Вскоре Ра впихнули с женщинами-уголовницами, как водилось, в вагон для скота, без рессор. И отправили куда надо. От заключенной, любовницы начальника поезда, она узнала, что везут их в Казахстан.
Холодные весенние ветры свистели в щелях. Мучила безумная жажда – кормили соленой воблой, не давая воды. Но мучила ее и мысль о том, как сообщить родным, что с ней. Произошедшее дальше скорее похоже на литературный вымысел.
Но это не мелодрама. Что было, то было.
На полустанке Рахиль, взобравшись повыше на узел с вещами, глянула в зарешеченное вагонное оконце: на рельсах толкутся закутанные в тряпье существа с флажками. Женщины! Две стрелочницы. Ра быстро хватает обрывок бумаги, которую узники получали для уборной, берет обожженную спичку – уголовницы дали, у них все есть – и нацарапывает: «Едем, кажется, в Казахстан. Ребенок со мной…» И наш адрес в Москве.

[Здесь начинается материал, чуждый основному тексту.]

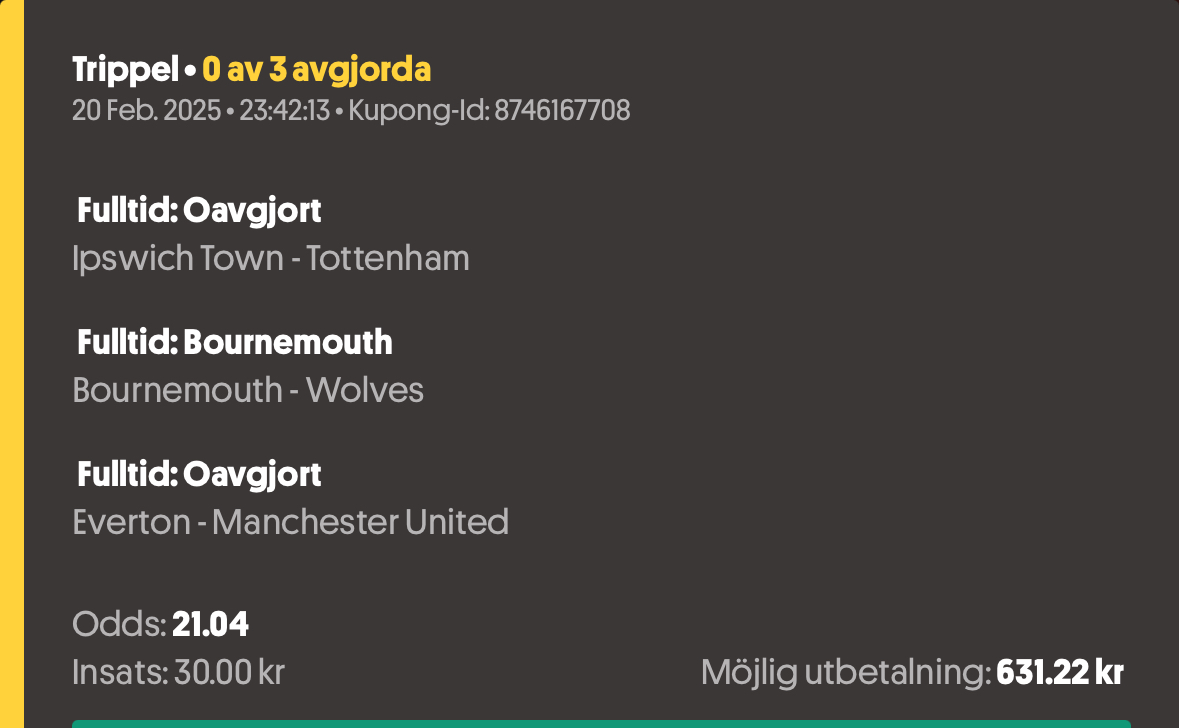The width and height of the screenshot is (1179, 728).
Task: Click the 20 Feb. 2025 date text
Action: (x=147, y=111)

Складывает весточку уголком, бросает в окно.
Одна женщина отвернулась. А вторая – в ее лицо Ра впилась глазами – проследила за полетом бумажки, подняла и кивнула: ладно, мол, передам.

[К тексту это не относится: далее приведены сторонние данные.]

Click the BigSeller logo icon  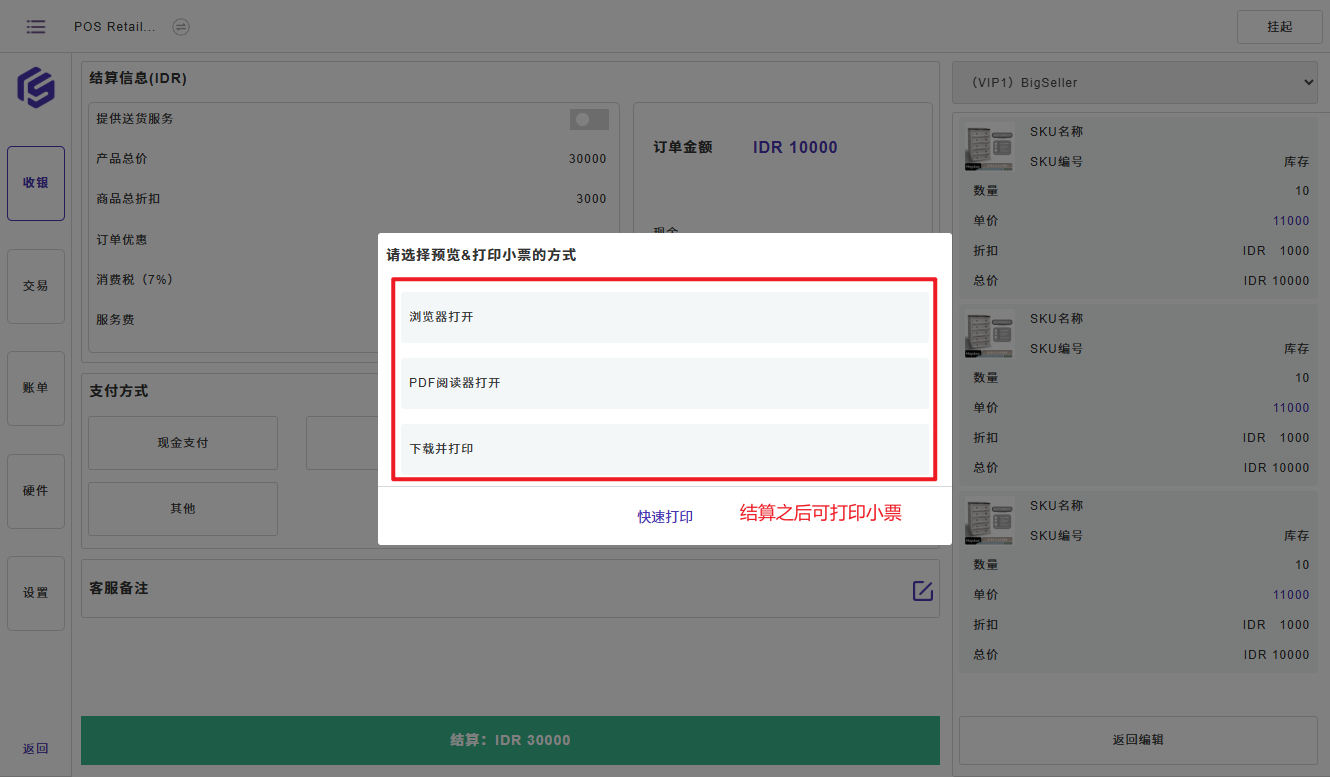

Поразительно, но письмо действительно дошло!
Оно сказало главное: сестру отправили в Казахстан. Решение приняла я мгновенно – хлопотать, выручать.
Для этого у меня в ту пору имелись кое-какие рычажки. Дело в том, что в 37-м, в разгар сталинского террора, на артистов Большого вдруг высыпали с кремлевских небес мешок орденов. В те годы орден – редкость. Меня наградили «Знаком почета» за номером 4000.
Молодая балерина в светлом чесучовом пиджачке с орденом в петлице, независимо вышагивающая на, как говорят у нас в балете, выворотных ножках, – это производило впечатление, распахивало двери в высокие кабинеты.
Так, во всеоружии, я и двинулась на Дмитровку в прокуратуру. То есть в учреждение, от которого тогда старались держаться подальше.
– Вам кого, девушка? – ошарашенно уставился на меня случайно подвернувшийся чин, косясь на орден.
– Хочу попасть к Вышинскому…
Чин принял во мне удивительное участие. Он оказался в прокуратуре хозяйственником. Фамилию его помню и сейчас, Малютин. В Казахстан, говоришь? Ну, к самому Вышинскому ни к чему, он больно высоко. А вот в такой-то и такой-то кабинеты стоило бы попробовать, авось набредешь на добрую душу…
И я отправилась по тамошним угрюмым коридорам. В разговорах с чиновниками напирала на то, что у арестованной сестры грудной ребенок. Хочу спасти его от гибели, взять к себе, твердила я. Скажите, где сестра, где ее искать?
– Плисецкий? Михаил Эммануилович? – полистал при мне какую-то папку один прокурор. – Так ему же дали десять лет без права переписки…
Я еще не знала, что у этой кодовой фразы, советского эвфемизма тех дней, – один страшный смысл: Мишу уже расстреляли. Отец будущей звезды мирового балета никогда не увидит свою дочь на большой сцене, не поразится ее дару.